Five minutes after the first snow flakes fell outside her Roswell office, Renee Schlosberg packed up and hit the road for home. She knew traffic would be bad, but, hey, she’s a metro Atlantan. She’s traffic-tough.
“You can’t live around here and not know how to deal with it,” said the 55-year-old market researcher. In the face of disaster, she said, only one rule applies: “You need to leave. Get out. Get out now.”
Unfortunately, hundreds of thousands of metro Atlantans were thinking exactly the same way Tuesday. So Schlosberg’s trip from Roswell to Kennesaw robbed her of 12 hours of her life.
A debacle of these proportions usually involves a confluence of factors. In this case, one huge contributor was the snap decision of innumerable drivers to plunge into a rapidly evolving traffic mess.
“They acted automatically, rather than with foresight,”said Michael Rodgers, a Georgia Tech transportation researcher, even as the evidence mounted that it would be a very nasty commute.
Of course, many people had few, if any, options. They had children they needed to pick up from schools that had released them early, or other, similarly pressing demands.
But others might have spent a more pleasant day and night if they had taken the time to consider other options, Rodgers said. They might have thought to check into a hotel with a group of co-workers, for instance.

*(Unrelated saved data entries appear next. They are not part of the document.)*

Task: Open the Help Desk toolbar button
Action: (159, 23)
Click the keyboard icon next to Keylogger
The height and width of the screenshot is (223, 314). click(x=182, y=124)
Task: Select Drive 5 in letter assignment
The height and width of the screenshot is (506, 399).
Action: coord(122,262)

Instead, he speculated, long, weary experience has probably made metro Atlanta commuters even more resigned to sitting in traffic than other city folk.

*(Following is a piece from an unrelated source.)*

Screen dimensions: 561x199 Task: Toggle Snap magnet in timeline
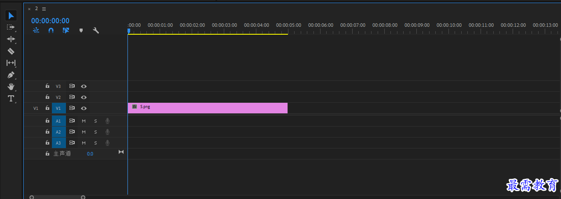51,30
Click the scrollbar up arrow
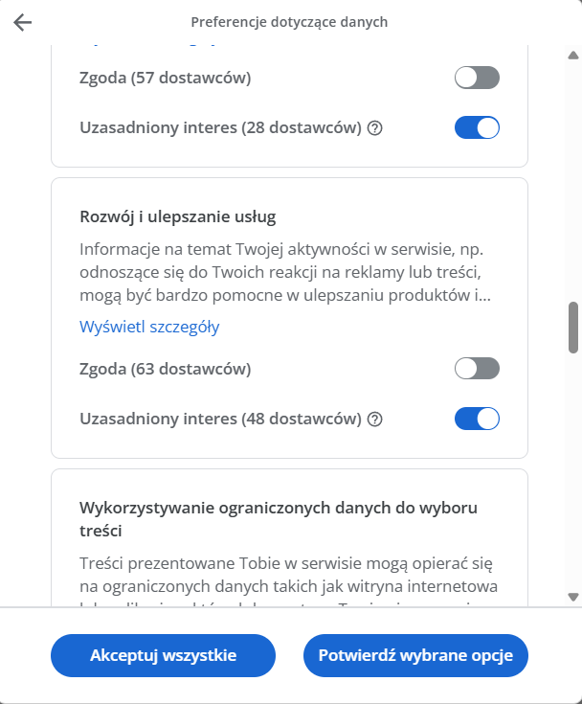 coord(573,57)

“Atlantans are conditioned to accept delays,” he said. “They’re probably willing to stick it out longer than other places.”
Up to a point.
Like Schlosberg, Norcross High School librarian Buffy Hamilton hit the road as fast as possible once the snow began — after about 20 minutes, in her case.

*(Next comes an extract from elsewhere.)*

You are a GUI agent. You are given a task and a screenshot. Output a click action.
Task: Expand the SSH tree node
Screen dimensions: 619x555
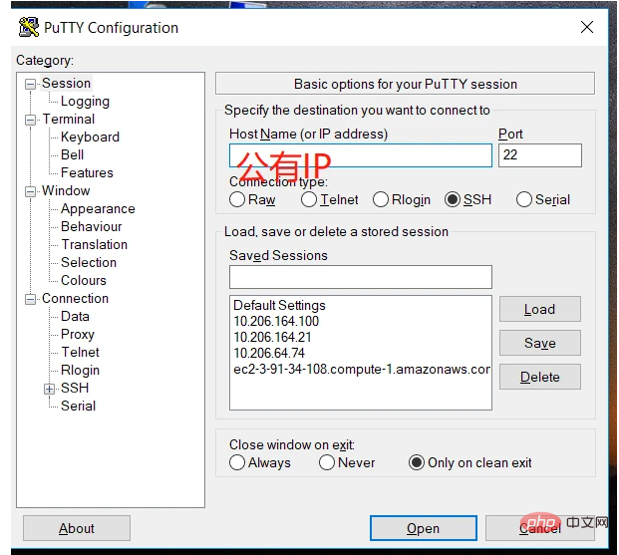[49, 389]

“I figured I’d just get ahead of whatever it was and get home safely,” said Hamilton, 42. In a nutshell, she thought, as she always thinks about her commute: “How can I outsmart the mob?”
Her 11-hour trip home to Canton took her through deeper and deeper levels of commuter hell. She spent two hours traveling just a few miles on State Bridge Road in north Fulton. Then things got worse.
As the hours wore on, urgency turned to patience, which turned to disbelief, anger and, with cars around her sometimes sliding perilously on the ice, plain fear. Someone tried to pass her and rear-ended her car in Alpharetta. The final stretch was measured in inches.
In retrospect, does she think she should have taken more time to assess the situation and weigh her options? Hardly. That would have only made matters worse, she said. The traffic would have solidified, as well as the ice on the roads.
For her, the lesson is clear, she said: “If there’s any chance, I’d leave earlier.”
Her and how many other drivers? Schlosberg, for one.
“It’s part of the game,” Schlosberg said. “You got to beat it.”